Pixel coordinate grounding data

Start of Block

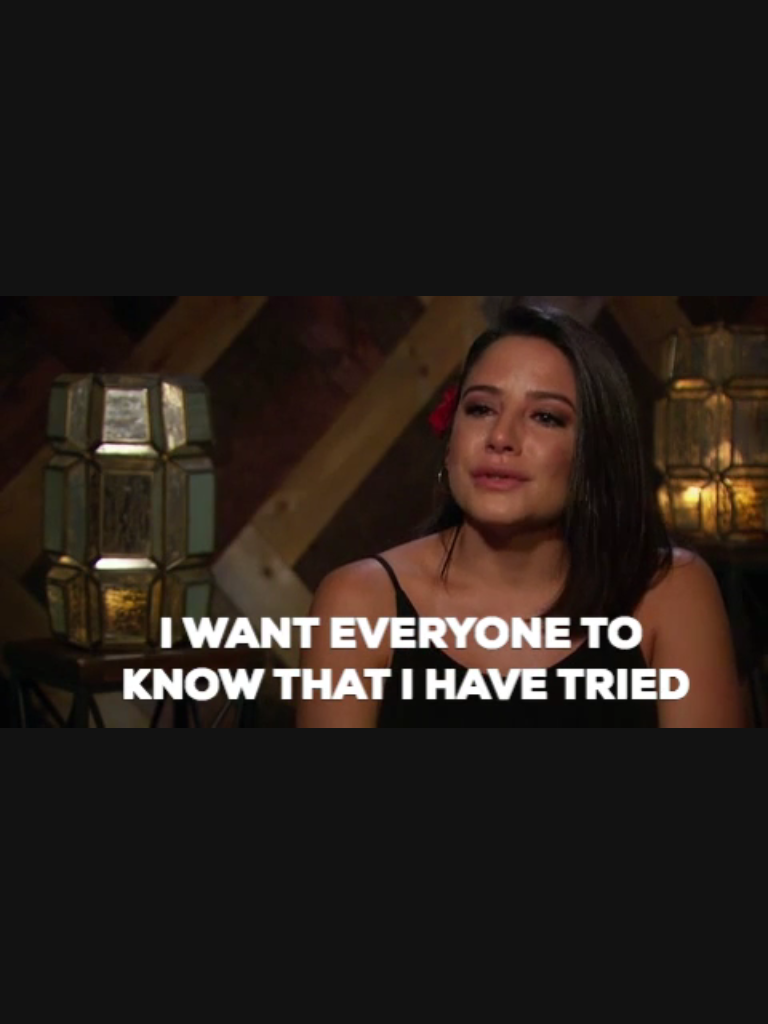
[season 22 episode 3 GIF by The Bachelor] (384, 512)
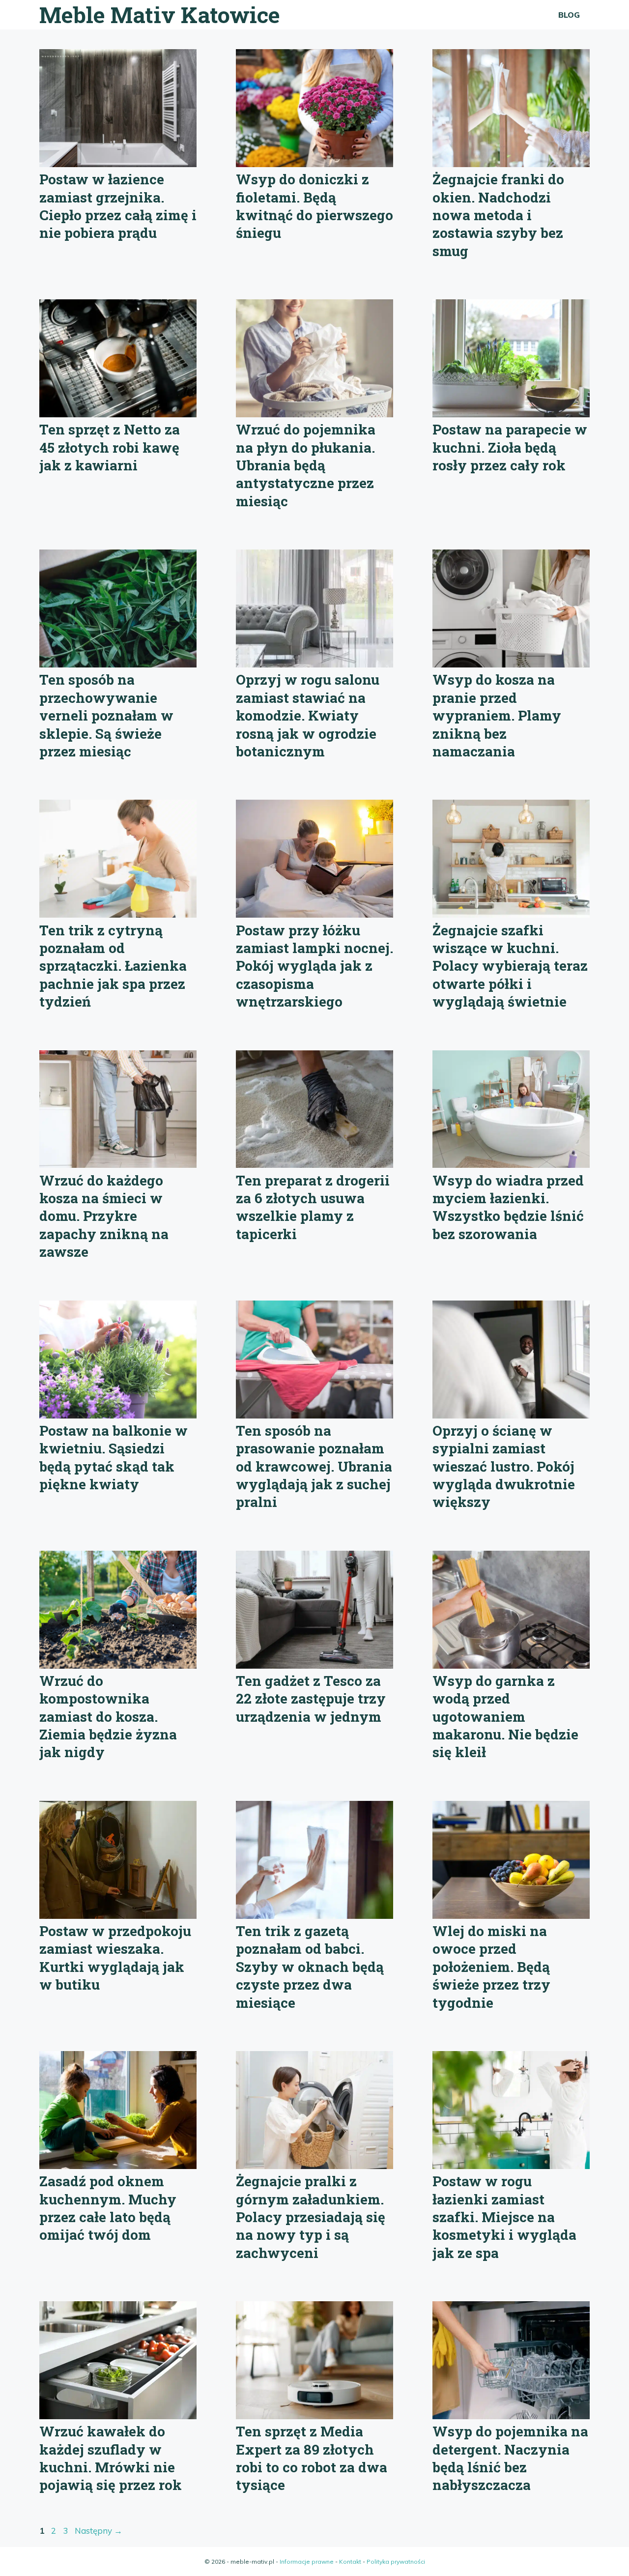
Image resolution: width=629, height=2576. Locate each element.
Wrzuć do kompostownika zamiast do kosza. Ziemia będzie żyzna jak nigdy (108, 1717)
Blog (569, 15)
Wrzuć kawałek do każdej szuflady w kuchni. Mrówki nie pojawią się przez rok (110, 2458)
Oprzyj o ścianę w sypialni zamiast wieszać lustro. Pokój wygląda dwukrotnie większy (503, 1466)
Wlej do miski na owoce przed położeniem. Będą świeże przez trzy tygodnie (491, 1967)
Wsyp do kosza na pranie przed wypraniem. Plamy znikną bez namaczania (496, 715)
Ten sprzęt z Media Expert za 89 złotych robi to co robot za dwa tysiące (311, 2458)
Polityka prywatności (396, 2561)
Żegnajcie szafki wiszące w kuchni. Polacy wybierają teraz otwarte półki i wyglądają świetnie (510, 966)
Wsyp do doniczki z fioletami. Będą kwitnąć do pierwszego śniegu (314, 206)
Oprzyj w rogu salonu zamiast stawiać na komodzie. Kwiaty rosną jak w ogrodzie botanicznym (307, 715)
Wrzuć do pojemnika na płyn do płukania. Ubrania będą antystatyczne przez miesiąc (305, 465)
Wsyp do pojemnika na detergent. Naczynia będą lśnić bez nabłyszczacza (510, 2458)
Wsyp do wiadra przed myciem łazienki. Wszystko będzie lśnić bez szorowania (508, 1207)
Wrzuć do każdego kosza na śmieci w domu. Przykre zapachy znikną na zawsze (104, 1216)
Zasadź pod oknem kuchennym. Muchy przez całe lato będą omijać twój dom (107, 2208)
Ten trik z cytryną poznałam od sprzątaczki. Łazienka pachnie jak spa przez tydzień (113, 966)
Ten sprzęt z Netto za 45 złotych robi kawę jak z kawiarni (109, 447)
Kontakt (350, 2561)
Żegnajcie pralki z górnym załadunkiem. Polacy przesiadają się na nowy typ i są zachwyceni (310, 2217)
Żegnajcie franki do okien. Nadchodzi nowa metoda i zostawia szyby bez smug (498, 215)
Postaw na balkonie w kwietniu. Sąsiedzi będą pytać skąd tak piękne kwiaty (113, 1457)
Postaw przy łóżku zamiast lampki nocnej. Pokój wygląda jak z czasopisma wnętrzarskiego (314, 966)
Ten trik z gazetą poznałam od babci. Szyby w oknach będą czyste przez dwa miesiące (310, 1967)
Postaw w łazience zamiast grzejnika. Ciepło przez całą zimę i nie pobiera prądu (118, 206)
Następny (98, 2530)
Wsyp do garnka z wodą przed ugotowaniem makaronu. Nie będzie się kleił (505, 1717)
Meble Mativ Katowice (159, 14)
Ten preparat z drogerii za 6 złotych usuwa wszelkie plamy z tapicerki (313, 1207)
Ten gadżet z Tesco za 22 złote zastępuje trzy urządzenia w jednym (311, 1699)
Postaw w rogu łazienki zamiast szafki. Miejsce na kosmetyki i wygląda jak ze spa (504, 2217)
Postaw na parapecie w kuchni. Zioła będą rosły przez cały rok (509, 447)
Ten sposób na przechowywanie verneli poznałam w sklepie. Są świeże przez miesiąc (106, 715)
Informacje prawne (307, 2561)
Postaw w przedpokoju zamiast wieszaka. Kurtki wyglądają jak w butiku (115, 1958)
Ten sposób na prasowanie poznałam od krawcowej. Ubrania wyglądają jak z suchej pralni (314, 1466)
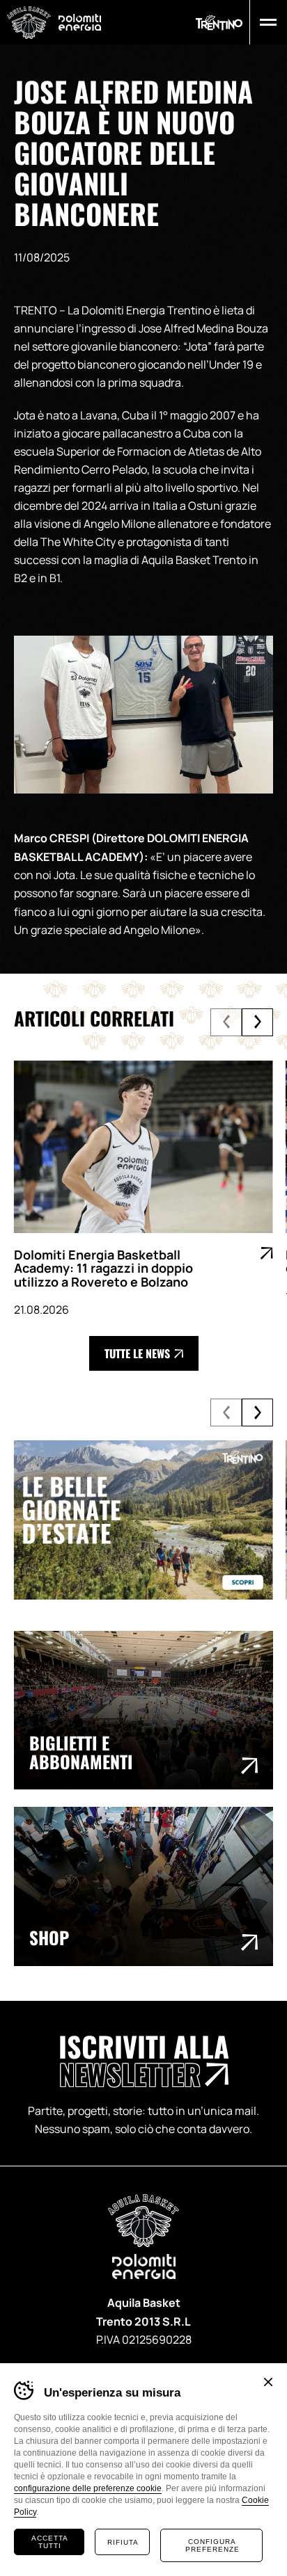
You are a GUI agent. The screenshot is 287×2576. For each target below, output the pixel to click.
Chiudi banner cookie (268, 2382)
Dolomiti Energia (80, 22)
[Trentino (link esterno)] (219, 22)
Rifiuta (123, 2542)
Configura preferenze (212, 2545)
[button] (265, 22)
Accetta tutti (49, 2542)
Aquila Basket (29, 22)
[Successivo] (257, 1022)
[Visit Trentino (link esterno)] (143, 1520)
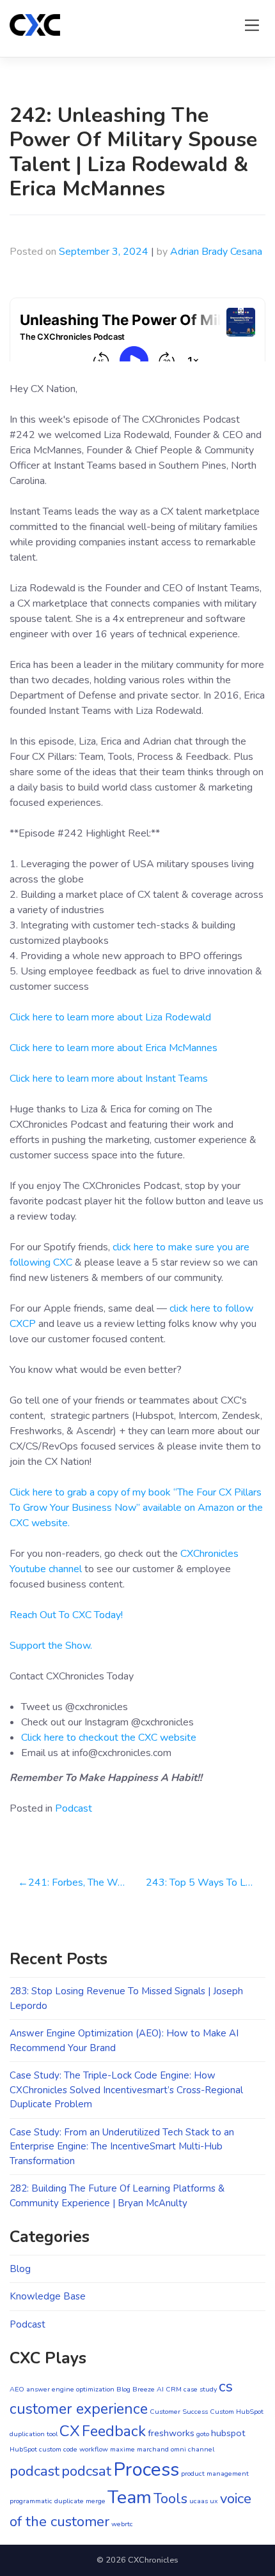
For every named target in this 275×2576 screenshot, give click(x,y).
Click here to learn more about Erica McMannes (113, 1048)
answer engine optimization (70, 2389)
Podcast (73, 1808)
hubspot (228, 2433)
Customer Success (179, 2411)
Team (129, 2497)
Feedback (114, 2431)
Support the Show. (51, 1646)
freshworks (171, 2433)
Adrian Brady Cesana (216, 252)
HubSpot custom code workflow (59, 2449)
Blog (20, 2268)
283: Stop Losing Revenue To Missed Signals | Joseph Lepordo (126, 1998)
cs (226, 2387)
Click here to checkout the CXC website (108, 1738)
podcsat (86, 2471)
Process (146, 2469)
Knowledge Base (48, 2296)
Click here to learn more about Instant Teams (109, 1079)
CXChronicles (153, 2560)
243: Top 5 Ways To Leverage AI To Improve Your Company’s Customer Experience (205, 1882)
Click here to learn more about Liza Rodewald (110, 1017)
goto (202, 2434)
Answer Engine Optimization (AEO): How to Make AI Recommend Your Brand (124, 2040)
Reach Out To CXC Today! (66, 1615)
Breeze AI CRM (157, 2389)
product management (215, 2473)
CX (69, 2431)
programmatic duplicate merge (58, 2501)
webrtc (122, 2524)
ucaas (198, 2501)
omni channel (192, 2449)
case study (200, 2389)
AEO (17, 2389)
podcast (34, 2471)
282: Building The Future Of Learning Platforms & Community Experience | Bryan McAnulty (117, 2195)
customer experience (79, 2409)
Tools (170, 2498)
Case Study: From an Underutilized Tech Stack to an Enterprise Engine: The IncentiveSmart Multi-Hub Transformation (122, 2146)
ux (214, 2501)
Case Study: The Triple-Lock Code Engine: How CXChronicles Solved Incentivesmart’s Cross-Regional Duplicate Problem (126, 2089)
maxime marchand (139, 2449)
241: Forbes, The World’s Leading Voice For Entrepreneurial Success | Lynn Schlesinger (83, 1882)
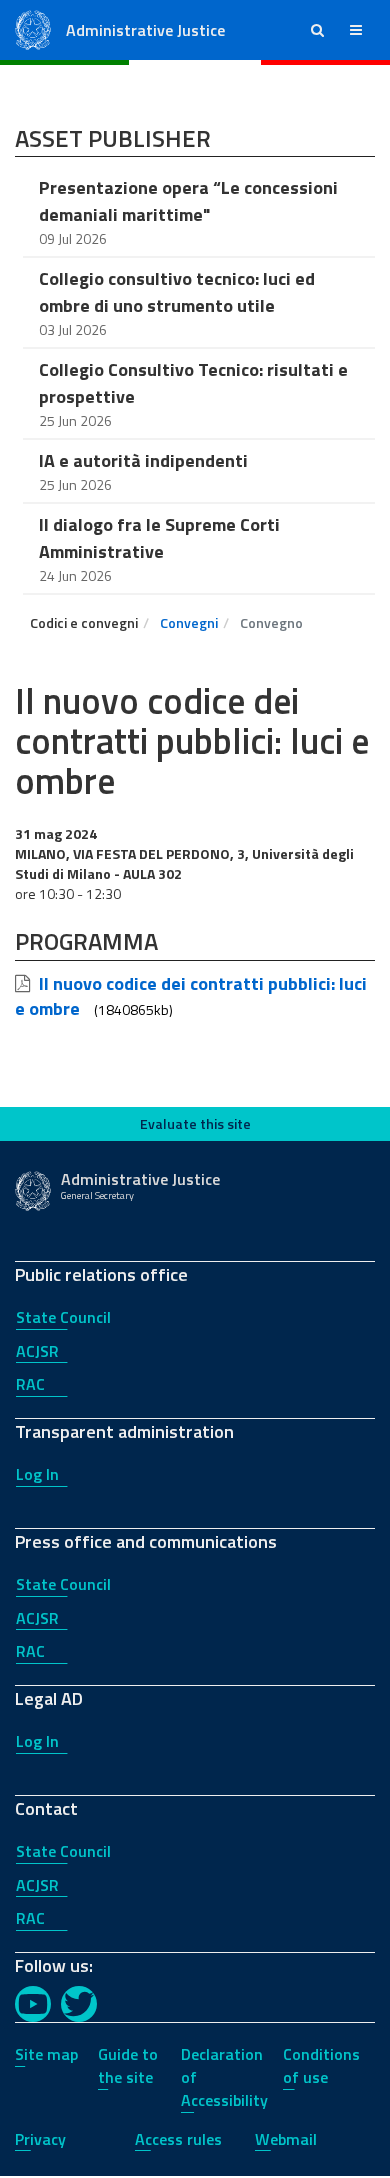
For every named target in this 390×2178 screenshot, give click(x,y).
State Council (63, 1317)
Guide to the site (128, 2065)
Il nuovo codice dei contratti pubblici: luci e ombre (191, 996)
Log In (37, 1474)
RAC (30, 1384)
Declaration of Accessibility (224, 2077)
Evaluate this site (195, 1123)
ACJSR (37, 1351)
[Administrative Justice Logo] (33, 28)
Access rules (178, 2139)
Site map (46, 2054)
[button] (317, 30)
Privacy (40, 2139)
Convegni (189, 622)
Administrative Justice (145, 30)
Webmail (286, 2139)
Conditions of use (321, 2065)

End of Block

● **The problem**
Each entry above is to be duplicated exactly, and its pictures omitted.

● **Response**
[season 22 episode 3 GIF by The Bachelor] (384, 512)
Image resolution: width=629, height=2576. Locate each element.
Wrzuć do kompostownika zamiast do kosza. Ziemia będzie żyzna jak nigdy (108, 1717)
Blog (569, 15)
Wrzuć kawałek do każdej szuflady w kuchni. Mrówki nie pojawią się przez rok (110, 2458)
Oprzyj o ścianę w sypialni zamiast wieszać lustro. Pokój wygląda dwukrotnie większy (503, 1466)
Wlej do miski na owoce przed położeniem. Będą świeże przez trzy tygodnie (491, 1967)
Wsyp do kosza na pranie przed wypraniem. Plamy znikną bez namaczania (496, 715)
Ten sprzęt z Media Expert za 89 złotych robi to co robot za dwa tysiące (311, 2458)
Polityka prywatności (396, 2561)
Żegnajcie szafki wiszące w kuchni. Polacy wybierają teraz otwarte półki i wyglądają świetnie (510, 966)
Wsyp do doniczki z fioletami. Będą kwitnąć do pierwszego śniegu (314, 206)
Oprzyj w rogu salonu zamiast stawiać na komodzie. Kwiaty rosną jak w ogrodzie botanicznym (307, 715)
Wrzuć do pojemnika na płyn do płukania. Ubrania będą antystatyczne przez miesiąc (305, 465)
Wsyp do pojemnika na detergent. Naczynia będą lśnić bez nabłyszczacza (510, 2458)
Wsyp do wiadra przed myciem łazienki. Wszystko będzie lśnić bez szorowania (508, 1207)
Wrzuć do każdego kosza na śmieci w domu. Przykre zapachy znikną na zawsze (104, 1216)
Zasadź pod oknem kuchennym. Muchy przez całe lato będą omijać twój dom (107, 2208)
Ten trik z cytryną poznałam od sprzątaczki. Łazienka pachnie jak spa przez tydzień (113, 966)
Ten sprzęt z Netto za 45 złotych robi kawę jak z kawiarni (109, 447)
Kontakt (350, 2561)
Żegnajcie pralki z górnym załadunkiem. Polacy przesiadają się na nowy typ i są zachwyceni (310, 2217)
Żegnajcie franki do okien. Nadchodzi nowa metoda i zostawia szyby bez smug (498, 215)
Postaw na balkonie w kwietniu. Sąsiedzi będą pytać skąd tak piękne kwiaty (113, 1457)
Postaw przy łóżku zamiast lampki nocnej. Pokój wygląda jak z czasopisma wnętrzarskiego (314, 966)
Ten trik z gazetą poznałam od babci. Szyby w oknach będą czyste przez dwa miesiące (310, 1967)
Postaw w łazience zamiast grzejnika. Ciepło przez całą zimę i nie pobiera prądu (118, 206)
Następny (98, 2530)
Wsyp do garnka z wodą przed ugotowaniem makaronu. Nie będzie się kleił (505, 1717)
Meble Mativ Katowice (159, 14)
Ten preparat z drogerii za 6 złotych usuwa wszelkie plamy z tapicerki (313, 1207)
Ten gadżet z Tesco za 22 złote zastępuje trzy urządzenia w jednym (311, 1699)
Postaw w rogu łazienki zamiast szafki. Miejsce na kosmetyki i wygląda jak ze spa (504, 2217)
Postaw na parapecie w kuchni. Zioła będą rosły przez cały rok (509, 447)
Ten sposób na przechowywanie verneli poznałam w sklepie. Są świeże przez miesiąc (106, 715)
Informacje prawne (307, 2561)
Postaw w przedpokoju zamiast wieszaka. Kurtki wyglądają jak w butiku (115, 1958)
Ten sposób na prasowanie poznałam od krawcowej. Ubrania wyglądają jak z suchej pralni (314, 1466)
You are a GUI agent. The screenshot is 287×2576. For each target below, output the pixel to click.
Chiudi banner cookie (268, 2382)
Dolomiti Energia (80, 22)
[Trentino (link esterno)] (219, 22)
Rifiuta (123, 2542)
Configura preferenze (212, 2545)
[button] (265, 22)
Accetta tutti (49, 2542)
Aquila Basket (29, 22)
[Successivo] (257, 1022)
[Visit Trentino (link esterno)] (143, 1520)
For every named target in this 275×2576 screenshot, give click(x,y).
Click here to learn more about Erica McMannes (113, 1048)
answer engine optimization (70, 2389)
Podcast (73, 1808)
hubspot (228, 2433)
Customer Success (179, 2411)
Team (129, 2497)
Feedback (114, 2431)
Support the Show. (51, 1646)
freshworks (171, 2433)
Adrian Brady Cesana (216, 252)
HubSpot custom code workflow (59, 2449)
Blog (20, 2268)
283: Stop Losing Revenue To Missed Signals | Joseph Lepordo (126, 1998)
cs (226, 2387)
Click here to checkout the CXC website (108, 1738)
podcsat (86, 2471)
Process (146, 2469)
Knowledge Base (48, 2296)
Click here to learn more about Instant Teams (109, 1079)
CXChronicles (153, 2560)
243: Top 5 Ways To Leverage AI To Improve Your Company’s Customer Experience (205, 1882)
Click here to learn more about Liza Rodewald (110, 1017)
goto (202, 2434)
Answer Engine Optimization (AEO): How to Make AI Recommend Your Brand (124, 2040)
Reach Out To CXC Today! (66, 1615)
Breeze AI CRM (157, 2389)
product management (215, 2473)
CX (69, 2431)
programmatic duplicate merge (58, 2501)
webrtc (122, 2524)
ucaas (198, 2501)
omni channel (192, 2449)
case study (200, 2389)
AEO (17, 2389)
podcast (34, 2471)
282: Building The Future Of Learning Platforms & Community Experience | Bryan McAnulty (117, 2195)
customer experience (79, 2409)
Tools (170, 2498)
Case Study: From an Underutilized Tech Stack to an Enterprise Engine: The IncentiveSmart Multi-Hub Transformation (122, 2146)
ux (214, 2501)
Case Study: The Triple-Lock Code Engine: How CXChronicles Solved Incentivesmart’s Cross-Regional Duplicate Problem (126, 2089)
maxime marchand (139, 2449)
241: Forbes, The World’s Leading Voice For Entrepreneurial Success | Lynn Schlesinger (83, 1882)
For every named target in this 390×2178 screenshot, give click(x,y).
State Council (63, 1317)
Guide to the site (128, 2065)
Il nuovo codice dei contratti pubblici: luci e ombre (191, 996)
Log In (37, 1474)
RAC (30, 1384)
Declaration of Accessibility (224, 2077)
Evaluate this site (195, 1123)
ACJSR (37, 1351)
[Administrative Justice Logo] (33, 28)
Access rules (178, 2139)
Site map (46, 2054)
[button] (317, 30)
Privacy (40, 2139)
Convegni (189, 622)
Administrative Justice (145, 30)
Webmail (286, 2139)
Conditions of use (321, 2065)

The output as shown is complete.